Todo fracasso é uma segunda infância. Quando fracassamos, revisitamos nossos medos mais infantis. Somos jogados de volta para dentro de nosso quarto de criança, ouvindo atrás da porta a briga de nossos pais ou sentindo aquele abandono que por toda a vida nos acompanhará. Tudo ao redor se transforma em perigo. Nossa paranoia é ativada e, então, passamos a desconfiar de todos. Afirmamos que as pessoas não prestam, que não temos amigos, que ninguém nos compreende, que não nos dão chance de realmente mostrar como somos, porque acreditamos ser bons, mas as pessoas não conseguem perceber. Há uma dor real nisso tudo, mas há também uma ilusão sobre si. Olhando bem de perto, talvez possamos encontrar o medo, ali bem escondido atrás da raiva. Raiva de todo mundo. Raiva dos parentes, dos amigos, do trabalho, da política, do relacionamento, das pessoas, até dos cachorros de rua. Vivemos um redemoinho de pensamentos e sentimentos aflitos e quanto mais rodamos, mais nos fixamos em nossos pensamentos e ideias. Ficamos fixos naquilo que acreditamos. E quanto mais nos fixamos e nos tornamos rígidos, mais rodamos e rodamos. Que tontura-tortura.
Solte. Nenhum recomeço começa sem antes soltar daquilo que te prende. Solte. É preciso deixar que as coisas se vão sem que você tenha de ir junto. Solte a corda da mágoa daquele amor que partiu. Solte o laço que te prende à pessoa querida que morreu. Abra a boca da inveja que te morde tão dolorido e solte das coisas que não te pertencem. Solte as mãos dadas com a ilusão que tu mesmo criou sobre aquele alguém que, por ser humano, não é como tu deseja, mas sim como ele pode ser. Solte das lembranças do passado que só juntam pó nos cantos da vida.
Parece uma loucura soltar. E é. Uma loucura saudável. Uma loucura que te salva de enlouquecer de fato. Não conseguir soltar é o que chamamos, em psicanálise, de sintoma.
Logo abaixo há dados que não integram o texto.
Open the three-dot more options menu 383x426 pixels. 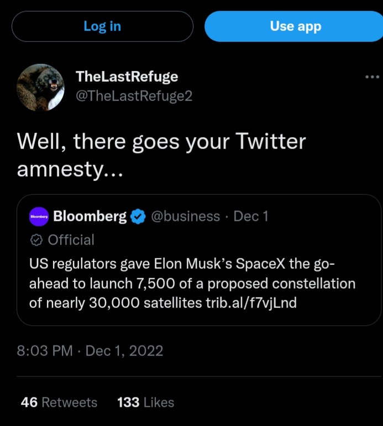click(372, 77)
Quando conseguimos olhar para o sintoma, vemos a corda que amarra a história. Nossa trama. Nosso drama. Reconhecer isso é começar o desatamento. Ao mesmo tempo aquilo que nos desespera, nos dá esperanças. É na perdição de si que nos encontramos. Não é mágica, muito menos autoajuda. Freud em O mal-estar na civilização, diz que não existe uma regra de ouro que se aplique a todos, mas toda pessoa, de certo modo, precisa encontrar por si mesma como deverá ser salva. Salva do que ou de quem?
O ano está (re)começando. Adentramos a casa de janeiro e ele nos convida a saltar. Recomeçar é saltar. Todo recomeço é um salto no abismo do desconhecido. Nunca saberemos o que iremos encontrar ao nos permitirmos dar um passo adiante. Mas é rasurando o perdido que novas páginas podem ser escritas. Saltar é a certeza de que nada nos prende ou impede o voo. Não nascemos pássaros, sabemos disso, mas que nada nos impeça de conhecermos outros céus de nós mesmos, outras auroras, outros tons que nos colorem com a certeza de que, o dia cresce aos poucos e morre no silêncio. Todos os dias.